"Albayım ölmemiş çok şüküüür" diyerek başladık. Bu
kadar kayıptan sonra Albay’ım da gitseydi fena halde kırılacaktım.
Özellikle Poyraz-Albay’ım sahnesinden sonra "Oh be!"dedim. Özlediğim Poyraz’ı
bir an için gördüm. Bir yandan da Sadrettin’in kaybettiği aklını ve midesini
aramaya karar verdim. Bu duygularla
başladım izlemeye, devamı için buyursunlar.
Sadrettin tarafına oldukça hızlı seçmedi mi sizce de?
Birazdan baba- oğul ilişkisinin bu noktaya nasıl geldiğini ve kimin tarafında olduğumu
söyleyeceğim. Ama Sadrettin çok keskin. Kendine yakışan bir “deli fişeklik” ile
fevri kararlar alıyor. Begüm bile şu kısacık sürede tanımış, daha ne diyeyim. Ah
be Sado, “Keskin sirke küpüne zarar bilmez misin?” diyeceğim ama nafile..

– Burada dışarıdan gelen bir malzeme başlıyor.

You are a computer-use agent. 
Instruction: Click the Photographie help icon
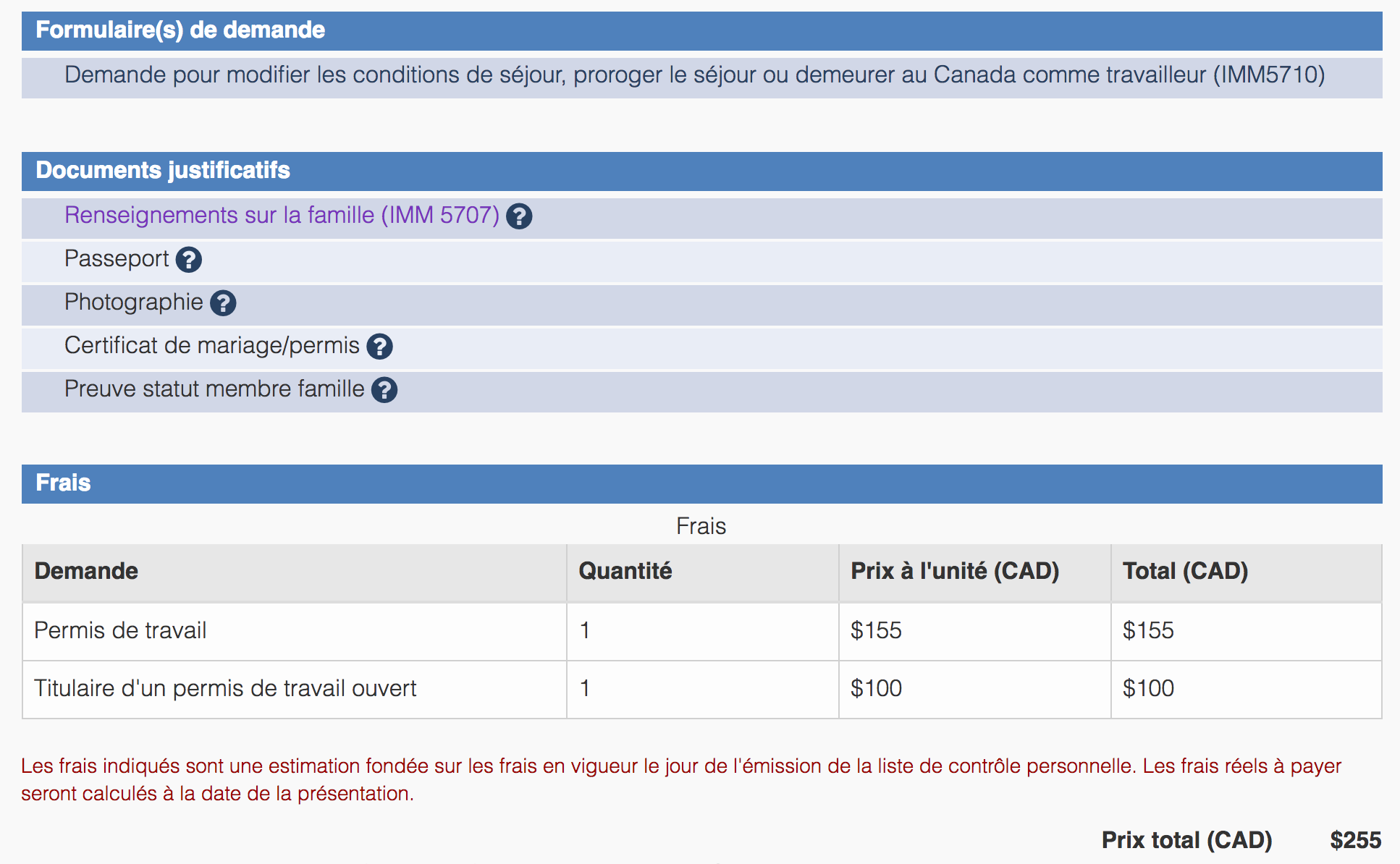223,303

Bilseydin zaten bunları yaşamazdın. Şimdi gelelim, iki ucu da keskin kör
bıçağa..
Bahri ve Sadrettin konseptinde milyon tane baba-oğul restleşmesi
izlemişizdir. Şu dünyada her şeye akıl erdirebilirim ama baba-evlat ilişkisi
bana hep bir beden büyük geliyor. Bahri’nin Sadrettin’e çok hoyrat davrandığını
ve belki de herkese yaptığı “babalığı” oğluna yapamadığı aşikar. Bu bölüm
yenilir yutulur olmayan laflar havada uçtu, yine çok ağır konuştu. Haklı mıydı?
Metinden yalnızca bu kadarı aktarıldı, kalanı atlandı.